Note. k = number of hypothesis tests; N = sample size; CG = control group; EG = experimental group.

Of all studies, 70% used a within- and 30% a between-participants design for telling lies and truths. The average number of words did not differ between true (M = 118.11, SD = 164.02, Mdn = 69.30, k = 18) and deceptive statements (M = 114.59, SD = 162.68, Mdn = 56.30, k = 18, g_u = 0.02). Participants were asked to judge M = 20.37 stories per study, via an audiovisual medium (82.1%), via transcript (14.3%), or via a combination of both (3.6%). All variables coded are listed in Appendix B (Tables B1, B2 and B3).

Meta-Analytic Syntheses of Effect Sizes

This section deals with the overall effect of any type of training on detection accuracy, lie accuracy, and truth accuracy. Thus, multiple training groups were averaged resulting in one effect size per study as the unit of analysis. All groups involving bogus feedback were excluded from the analysis, because they did not have the aim to improve detection accuracy.
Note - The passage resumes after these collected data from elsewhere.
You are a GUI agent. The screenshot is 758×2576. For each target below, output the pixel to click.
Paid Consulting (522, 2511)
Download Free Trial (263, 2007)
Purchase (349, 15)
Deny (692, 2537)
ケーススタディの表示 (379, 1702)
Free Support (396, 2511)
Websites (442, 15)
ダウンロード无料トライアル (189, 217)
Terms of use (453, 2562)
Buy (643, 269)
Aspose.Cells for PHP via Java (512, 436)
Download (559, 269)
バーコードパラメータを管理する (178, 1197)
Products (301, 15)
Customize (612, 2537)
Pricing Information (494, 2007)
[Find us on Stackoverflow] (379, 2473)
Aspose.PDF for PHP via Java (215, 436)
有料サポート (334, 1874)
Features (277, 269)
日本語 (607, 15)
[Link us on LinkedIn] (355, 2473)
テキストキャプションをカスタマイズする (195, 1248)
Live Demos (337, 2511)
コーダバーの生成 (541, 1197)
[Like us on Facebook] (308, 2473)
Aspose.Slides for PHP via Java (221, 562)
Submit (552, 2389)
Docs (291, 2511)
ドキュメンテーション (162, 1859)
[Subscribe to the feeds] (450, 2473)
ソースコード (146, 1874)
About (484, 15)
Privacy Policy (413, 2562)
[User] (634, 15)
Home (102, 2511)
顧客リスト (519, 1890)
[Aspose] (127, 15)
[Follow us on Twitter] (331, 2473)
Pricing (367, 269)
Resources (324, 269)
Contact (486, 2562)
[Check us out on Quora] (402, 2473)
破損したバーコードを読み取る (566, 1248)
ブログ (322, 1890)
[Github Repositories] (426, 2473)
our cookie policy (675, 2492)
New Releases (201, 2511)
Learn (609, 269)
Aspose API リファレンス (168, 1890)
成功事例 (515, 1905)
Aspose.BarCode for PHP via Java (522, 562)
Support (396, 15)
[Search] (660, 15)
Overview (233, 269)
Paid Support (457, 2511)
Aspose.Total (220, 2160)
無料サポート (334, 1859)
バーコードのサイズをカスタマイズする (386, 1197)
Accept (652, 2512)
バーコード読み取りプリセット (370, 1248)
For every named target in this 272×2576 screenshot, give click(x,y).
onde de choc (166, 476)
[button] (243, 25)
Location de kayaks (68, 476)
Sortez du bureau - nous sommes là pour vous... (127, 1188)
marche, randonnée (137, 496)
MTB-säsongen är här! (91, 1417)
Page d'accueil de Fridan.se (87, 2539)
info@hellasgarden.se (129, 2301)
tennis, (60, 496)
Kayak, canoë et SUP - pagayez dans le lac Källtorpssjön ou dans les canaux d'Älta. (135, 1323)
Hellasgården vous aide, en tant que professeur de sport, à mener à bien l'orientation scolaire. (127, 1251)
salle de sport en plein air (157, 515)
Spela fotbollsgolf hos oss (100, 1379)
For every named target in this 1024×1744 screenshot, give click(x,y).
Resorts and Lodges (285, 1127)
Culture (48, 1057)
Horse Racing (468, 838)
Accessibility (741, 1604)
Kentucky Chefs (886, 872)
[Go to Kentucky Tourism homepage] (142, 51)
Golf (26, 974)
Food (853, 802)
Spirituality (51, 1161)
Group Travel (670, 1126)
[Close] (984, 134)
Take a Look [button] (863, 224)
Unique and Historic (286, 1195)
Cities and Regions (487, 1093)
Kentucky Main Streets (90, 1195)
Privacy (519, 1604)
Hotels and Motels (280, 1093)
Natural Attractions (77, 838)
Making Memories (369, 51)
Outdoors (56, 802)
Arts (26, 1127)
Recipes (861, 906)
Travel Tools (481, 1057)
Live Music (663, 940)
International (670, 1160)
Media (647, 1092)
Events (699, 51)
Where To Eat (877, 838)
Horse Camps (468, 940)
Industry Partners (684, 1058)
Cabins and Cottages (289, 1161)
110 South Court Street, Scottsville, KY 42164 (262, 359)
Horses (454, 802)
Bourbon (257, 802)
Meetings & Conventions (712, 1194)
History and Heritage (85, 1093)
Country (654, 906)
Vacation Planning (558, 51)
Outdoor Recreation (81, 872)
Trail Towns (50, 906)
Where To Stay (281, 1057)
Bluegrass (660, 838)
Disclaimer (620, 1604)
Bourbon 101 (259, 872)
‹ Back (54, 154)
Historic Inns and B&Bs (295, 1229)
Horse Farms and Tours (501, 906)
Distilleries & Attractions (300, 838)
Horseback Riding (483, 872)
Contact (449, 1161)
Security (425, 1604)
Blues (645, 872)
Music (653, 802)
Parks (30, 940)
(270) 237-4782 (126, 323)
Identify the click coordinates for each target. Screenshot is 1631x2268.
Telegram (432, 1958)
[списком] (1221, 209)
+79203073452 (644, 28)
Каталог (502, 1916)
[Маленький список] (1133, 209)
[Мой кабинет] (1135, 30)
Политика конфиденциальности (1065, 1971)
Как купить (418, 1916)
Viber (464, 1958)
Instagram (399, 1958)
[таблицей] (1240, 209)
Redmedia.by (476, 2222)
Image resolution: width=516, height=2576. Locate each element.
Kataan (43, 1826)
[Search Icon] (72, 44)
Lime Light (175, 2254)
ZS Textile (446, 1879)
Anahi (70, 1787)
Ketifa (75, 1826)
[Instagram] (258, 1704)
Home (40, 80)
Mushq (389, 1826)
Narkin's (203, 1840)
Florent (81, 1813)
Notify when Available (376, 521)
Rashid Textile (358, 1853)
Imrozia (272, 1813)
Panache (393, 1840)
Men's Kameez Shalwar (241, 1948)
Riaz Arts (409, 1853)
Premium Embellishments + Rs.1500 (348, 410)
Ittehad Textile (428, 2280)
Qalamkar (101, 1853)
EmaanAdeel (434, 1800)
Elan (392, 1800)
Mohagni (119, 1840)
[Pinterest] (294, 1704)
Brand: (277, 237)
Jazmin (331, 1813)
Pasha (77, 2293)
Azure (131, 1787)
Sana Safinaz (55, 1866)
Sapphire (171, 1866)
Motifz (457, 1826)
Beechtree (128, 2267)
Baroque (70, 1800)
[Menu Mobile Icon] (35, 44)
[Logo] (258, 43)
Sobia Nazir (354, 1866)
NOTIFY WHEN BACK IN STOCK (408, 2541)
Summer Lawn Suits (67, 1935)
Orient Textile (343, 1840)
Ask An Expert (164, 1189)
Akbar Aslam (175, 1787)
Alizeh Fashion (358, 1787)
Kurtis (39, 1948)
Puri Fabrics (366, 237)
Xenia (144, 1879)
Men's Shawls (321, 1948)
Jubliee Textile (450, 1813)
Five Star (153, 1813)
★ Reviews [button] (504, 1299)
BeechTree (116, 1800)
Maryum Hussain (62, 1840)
Following Cohen’s (1988) recommendation, g_u = 0.20 is considered a small, g_u = 0.50 a medium, and g_u = 0.80 a large effect size.

Overall detection accuracy

A total of 30 hypothesis tests involving n = 3,614 participants resulted in a small to medium training effect of g_u = 0.331 [0.262, 0.400]. The results were highly heterogeneous, Q(29) = 141.44, p < .001, I² = 79.50, with g_us ranging from g_u = −0.672 to g_u = 1.424. Of these 30 effect sizes, 2 had a significant negative, 8 a nonsignificant negative, 17 a significant positive, and 3 a nonsignificant positive effect. Figure 1 reflects this heterogeneity, also indicating graphically that some studies on either side of the distribution may be considered outliers.

Figure 1.

Effect size distribution of mean effect sizes (and 95% CIs) for overall detection accuracy.

Lie accuracy

Only 11 out of 30 studies reported detection accuracy separately for lies and true accounts. These 11 hypothesis tests involving n = 1,274 judges revealed a significant training effect of g_u = 0.422 [0.299, 0.544] for lie accuracy (Figure 2). The distribution was heterogeneous, Q(10) = 22.26, p = .014, I² = 55.32. The outlier analysis identified the study by Levine, Feeley, McCornack, Hughes, and Harms (2005, Exp. 4), as an outlier. After removing that study, Q(9) = 13.49, p = .142 shrank to a nonsignificant value, and I² = 33.27 also indicated that most of the variation was due to sampling error. The weighted average effect size slightly decreased to g_u = 0.362 [0.233, 0.491], still a small to medium training effect.

Figure 2.

Effect size distribution of mean effect sizes (and 95% CIs) for lie accuracy.

Truth accuracy

Three out of 11 studies (n = 1,274) showed significant negative, while 6 studies showed significant positive effects for truth accuracy; the remaining 2 were not significantly different from 0 (Figure 3). The analysis resulted in a nonsignificant weighted average effect size of g_u = 0.060 [−0.063, 0.184], p = .337, with a highly heterogeneous effect size distribution, Q(10) = 97.95, p < .001, I² = 89.79. Although some of the studies on either side of the distribution could formally be considered as outliers, none of them was excluded.

Figure 3.

Effect size distribution of mean effect sizes (and 95% CIs) for truth accuracy.

Moderator Analyses

This section deals with the analyses of previously selected independent variables to moderate the relationship between training and detection accuracy. The pairwise associations between all independent variables, which follow an ordinal relationship, are displayed in Table 3.

Table 3.

Correlation Matrix (Phi or Cramer’s V) of Moderator Variables.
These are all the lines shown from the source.